Retreaded tires are one of the most environmentally friendly of all recycled products, containing one of the highest post consumer contents since the actual tire is being recycled.
Every time a tire is retreaded there is one less tire to go to our already overcrowded landfills.
The oil savings with retreads is also very significant since tires are basically petrochemical products. It takes approximately 22 gallons of oil to manufacture one average size truck tire. Since most of that oil is found in the tire casing, which is re-used in the retreading process, only about 7 gallons of oil are needed to retread that same tire.
A fleet using as few as 100 tires a year can help save 1,500 gallons of oil annually. Thanks to the retread industry in North America, hundreds of millions of gallons of scarce oil are saved every year, which helps to reduce our dependence on imported oil.

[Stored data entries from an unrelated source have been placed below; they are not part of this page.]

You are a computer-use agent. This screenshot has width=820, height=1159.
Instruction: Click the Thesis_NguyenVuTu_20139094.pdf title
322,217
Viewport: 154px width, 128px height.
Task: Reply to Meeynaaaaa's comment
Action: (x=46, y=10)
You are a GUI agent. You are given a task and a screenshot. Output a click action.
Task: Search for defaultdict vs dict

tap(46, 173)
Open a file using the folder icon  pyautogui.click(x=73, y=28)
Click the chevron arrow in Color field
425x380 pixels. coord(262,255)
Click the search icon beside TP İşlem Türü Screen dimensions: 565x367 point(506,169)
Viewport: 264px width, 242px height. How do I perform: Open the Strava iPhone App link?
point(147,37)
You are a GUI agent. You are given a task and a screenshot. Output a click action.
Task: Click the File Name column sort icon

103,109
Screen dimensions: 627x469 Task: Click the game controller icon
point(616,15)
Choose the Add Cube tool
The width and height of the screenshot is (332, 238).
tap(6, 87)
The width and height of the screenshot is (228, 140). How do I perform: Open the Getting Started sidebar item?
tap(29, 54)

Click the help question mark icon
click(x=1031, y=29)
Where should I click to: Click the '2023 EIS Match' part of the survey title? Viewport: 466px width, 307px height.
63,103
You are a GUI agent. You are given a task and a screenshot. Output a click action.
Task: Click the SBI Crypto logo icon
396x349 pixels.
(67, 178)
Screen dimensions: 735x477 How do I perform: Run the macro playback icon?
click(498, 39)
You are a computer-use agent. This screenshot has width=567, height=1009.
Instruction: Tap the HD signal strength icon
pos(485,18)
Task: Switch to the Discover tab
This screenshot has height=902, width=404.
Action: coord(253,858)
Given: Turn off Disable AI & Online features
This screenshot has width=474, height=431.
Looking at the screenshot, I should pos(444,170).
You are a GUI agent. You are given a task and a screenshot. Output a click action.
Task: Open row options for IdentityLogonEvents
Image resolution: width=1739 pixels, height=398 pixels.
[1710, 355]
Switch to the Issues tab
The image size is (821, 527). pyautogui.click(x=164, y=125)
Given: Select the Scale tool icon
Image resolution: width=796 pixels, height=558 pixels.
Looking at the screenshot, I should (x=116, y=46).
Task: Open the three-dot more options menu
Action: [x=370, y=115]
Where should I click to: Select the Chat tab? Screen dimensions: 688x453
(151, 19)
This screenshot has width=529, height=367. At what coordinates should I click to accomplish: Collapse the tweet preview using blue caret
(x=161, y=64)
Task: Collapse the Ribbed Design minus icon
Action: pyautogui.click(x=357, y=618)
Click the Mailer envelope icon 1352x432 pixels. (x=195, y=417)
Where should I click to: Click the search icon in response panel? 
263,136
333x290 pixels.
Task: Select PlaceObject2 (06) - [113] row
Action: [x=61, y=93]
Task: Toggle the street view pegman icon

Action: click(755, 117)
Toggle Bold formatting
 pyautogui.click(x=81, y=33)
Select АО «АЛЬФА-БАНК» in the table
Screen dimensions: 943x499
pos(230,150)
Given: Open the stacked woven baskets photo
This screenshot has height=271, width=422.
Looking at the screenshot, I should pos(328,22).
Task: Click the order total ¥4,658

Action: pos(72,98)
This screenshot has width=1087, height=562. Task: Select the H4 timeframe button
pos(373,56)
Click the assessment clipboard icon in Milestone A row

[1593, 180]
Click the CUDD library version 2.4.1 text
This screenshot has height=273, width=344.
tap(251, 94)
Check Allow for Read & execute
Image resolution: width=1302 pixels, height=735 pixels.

The federal government is a strong proponent of retreaded tires and there is even a Federal Executive Order (13149) MANDATING the use of retreads on certain federal fleet vehicles.
With the “green” movement becoming more popular the Tire Retread & Repair Information Bureau (TRIB) hopes to see more companies put their money where their mouth is and – if they are not already using retreads on their vehicles – begin retreading their tires on a regular basis.
The safety, performance and handling of quality retreaded tires has been proven beyond doubt, which is why thousands of major fleets, including the U.S. Postal Service, Fed Ex, UPS, already routinely use retreads. But there are still too many fleets not committed to the use of retreads, and the hope is that they will reconsider their positions and begin doing their part to help conserve our scarce natural resources. In today's economy where every penny counts more than ever, cities, counties and other public sector fleets owe it to their taxpayers and the environment to take a hard look at retreading if they are not already retreading their tires.
“Every major truck tire manufacturer’s tires are designed for multiple lives, and to not take advantage of that fact and not retread an expensive tire after the original tread is worn is simply silly and wasteful,” according to Harvey Brodsky, TRIB’s Managing Director. “It’s really ridiculous when one considers that the tire has one or more useful lives left,” he added.